§ **Work instructions**
1. In the forum thread about Medicare and returning to Australia, how long did Sparkles work in Australia and pay tax?
2. Condense the paragraph beginning "I Know the Government sector" from the Medicare forum thread into a short list of its main points.
3. Write the next reply in the forum thread about Medicare and returning to Australia, following on from the last post.

# Medicare returning to oz



## Sparkles

I have been living and teaching in Thailand for 15 years ,now retired.

During that time I have returned many times to catch up with family.

Now thinking of returning for an extended stay with my Thai wife of 12 years for an extended 6 mths stay, her on a tourist visa.

My ? is this how will I be treated by Medicare as a few years ago a nasty old b**** in a Medicare office said to me "your'e living in Thailand you are not eligible" I realise that info from Imm goes to Gov offices when they swipe your passport at the airport.

Health has become major issue for me and I want to find out where I stand in case of some heath problem while I am in Oz.

Anyone have any recent experience of what their attitude is now to people returning to their home country?

I might add that I spent 40 years working in Oz and paying tax.


----------



## Sparkles

Just giving this a bump. Has no one had this experience of returning and resulting status with Medicare ?


----------



## HuangJian

*medicare*

I Know the Government sector have some grumpy people working for them. they get a lot of complaints. However, if you have an Australian residential address and a Visa that states you are, or will be attaining permanent residency, then you can get Medicare....a bank account in your name helps also. If you need more proof of residency, what you can do is get a lebara sim card for a mobile phone in your name and address in Australia. I choose lebara because of the cheep international rates..

[Stored data entries]
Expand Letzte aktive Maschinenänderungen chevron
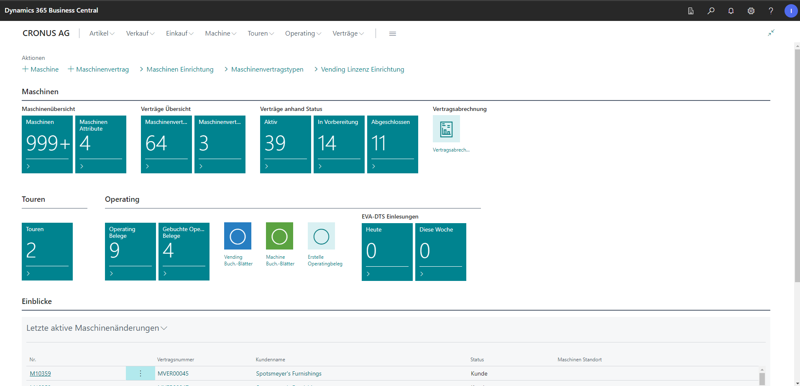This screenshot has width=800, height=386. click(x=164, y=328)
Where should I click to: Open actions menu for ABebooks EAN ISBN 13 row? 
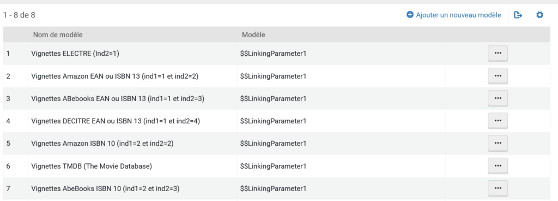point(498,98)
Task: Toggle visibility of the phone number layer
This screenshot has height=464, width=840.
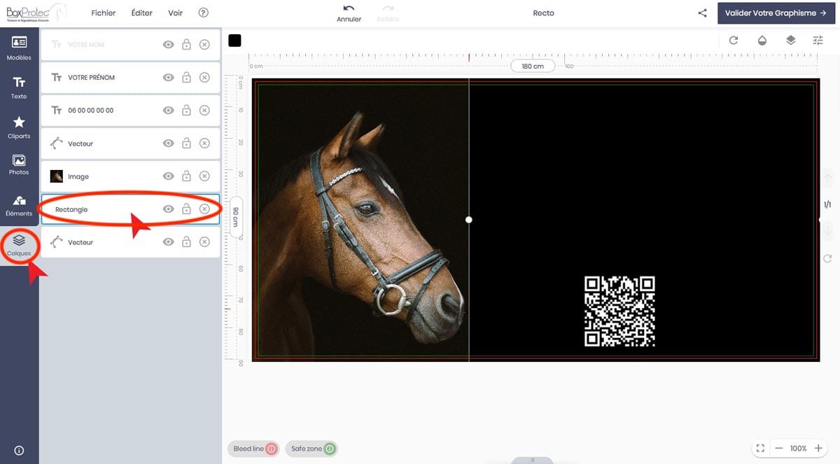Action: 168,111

§ **Written responses**
1. 40 years.

2.
- Some government staff are grumpy, and they get many complaints.
- You can get Medicare if you have an Australian residential address and a visa showing you have or will attain permanent residency.
- A bank account in your name also helps.
- For more proof of residency, get a Lebara mobile SIM card in your name at your Australian address. It was chosen for its cheap international rates.

3.
----------



## Sparkles

I still have an oz bank account which my pension is paid into and then I withdraw cash in Thailand that might help. I am an Australian citizen ,arrived from England in 1952 ,Use my sons address in Newcastle but the passport swipes at the airport will still tell them I live out of the country.My gripe is the decades I paid into the system through taxes and then you return like an alien who just landed.
I simply cant afford ,with my wife to live in Australia.I don't see how many pensioners can ,life must be so demeaning.


----------



## JandE

Sparkles said:


> Just giving this a bump. Has no one had this experience of returning and resulting status with Medicare ?


I was a way for 4 years, and got my medicare card back very easily, but that was back in 2000.

I also know that if I return to the UK it will be much harder to get back in the NHS these days, although in 1996 it was easy, even after 10 years away.

Countries are tightening up on these things as they are asking current residents to pay more to provide these services now.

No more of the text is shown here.